_Your instructions_
Go through the listing and pick out each line with the word "computer" in it.
[Opening Source data section]
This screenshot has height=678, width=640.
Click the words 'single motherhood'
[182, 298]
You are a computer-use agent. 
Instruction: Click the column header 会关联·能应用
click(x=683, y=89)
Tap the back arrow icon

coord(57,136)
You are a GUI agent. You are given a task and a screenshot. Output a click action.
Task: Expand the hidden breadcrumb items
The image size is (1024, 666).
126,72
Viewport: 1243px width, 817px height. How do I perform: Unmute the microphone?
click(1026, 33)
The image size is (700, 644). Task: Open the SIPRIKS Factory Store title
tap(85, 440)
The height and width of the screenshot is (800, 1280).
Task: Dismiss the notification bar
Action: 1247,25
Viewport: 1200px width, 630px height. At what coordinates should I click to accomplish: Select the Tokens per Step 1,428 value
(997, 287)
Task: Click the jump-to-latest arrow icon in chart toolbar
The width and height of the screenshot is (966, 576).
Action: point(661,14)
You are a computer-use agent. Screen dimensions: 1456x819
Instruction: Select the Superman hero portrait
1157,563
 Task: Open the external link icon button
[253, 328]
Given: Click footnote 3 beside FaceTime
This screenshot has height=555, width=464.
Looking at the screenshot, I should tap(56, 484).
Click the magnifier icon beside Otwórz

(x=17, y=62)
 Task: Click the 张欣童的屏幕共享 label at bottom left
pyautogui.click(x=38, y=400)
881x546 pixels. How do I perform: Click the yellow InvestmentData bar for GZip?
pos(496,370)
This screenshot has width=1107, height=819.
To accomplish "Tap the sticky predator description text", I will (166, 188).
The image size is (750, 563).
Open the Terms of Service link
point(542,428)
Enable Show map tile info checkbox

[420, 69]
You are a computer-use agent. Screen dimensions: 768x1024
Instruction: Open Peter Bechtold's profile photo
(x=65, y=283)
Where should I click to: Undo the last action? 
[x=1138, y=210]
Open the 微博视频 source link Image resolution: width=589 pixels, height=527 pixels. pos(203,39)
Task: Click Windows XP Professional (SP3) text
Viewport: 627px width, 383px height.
[Closing Source data section]
_Response to this task_
You are a computer-use agent. 
You are a computer-use agent. Screen dimensions: 1456x819
You are a computer-use agent. Screen dimensions: 768x1024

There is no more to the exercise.